Campylobacter is a bacterium that can cause campylobacteriosis in humans. This is the most frequently reported food-borne illness in the European Union, with over 190,000 human cases annually (EFSA). Therefore, monitoring of Campylobacter in poultry is mandatory according to Directive 2003/99/EC. However, the current sampling techniques are mostly a century-old and need modernization in order to adapt to automated and molecular detection techniques, reduce the cost of handling and transport, and provide faster laboratory results close to, or in real-time for multi-pathogen testing (Hoorfar, 2011). At present, on-farm sampling of poultry is done by taking fecal droppings or boot swabs. Lately, a novel method that consists of sampling air on gelatin filters has been developed to demonstrated the presence of Campylobacter in ambient air from broiler flocks in production houses (Olsen et al., 2009; Søndergaard et al., 2014). As part of the EU project CamCon, the air sampling approach was further showed to be highly sensitive, cost-effective as well as user friendly under various poultry farming conditions (Søndergaard et al., 2014). Moreover, No technical skills are required to perform air sampling in poultry flocks, and the sample is microbiological stable and thus can be shipped for analysis by ordinary mail, rendering the approach suitable for self-regulation.

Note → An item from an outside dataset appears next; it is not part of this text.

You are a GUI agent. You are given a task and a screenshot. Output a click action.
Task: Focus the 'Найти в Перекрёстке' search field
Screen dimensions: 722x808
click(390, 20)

The AIR-SAMPLE projet will provide the European community (authorities and industry) with a low-cost and harmonized tool for interventions as well as codes of best practices. The main outcome will be a harmonized and standardized, filter-based sampling protocol that can replace the current cumbersome and time-consuming microbiological methods. Air sampling should be feasible for surveillance, monitoring and eradication of Campylobacter in confined and biosecured broiler production.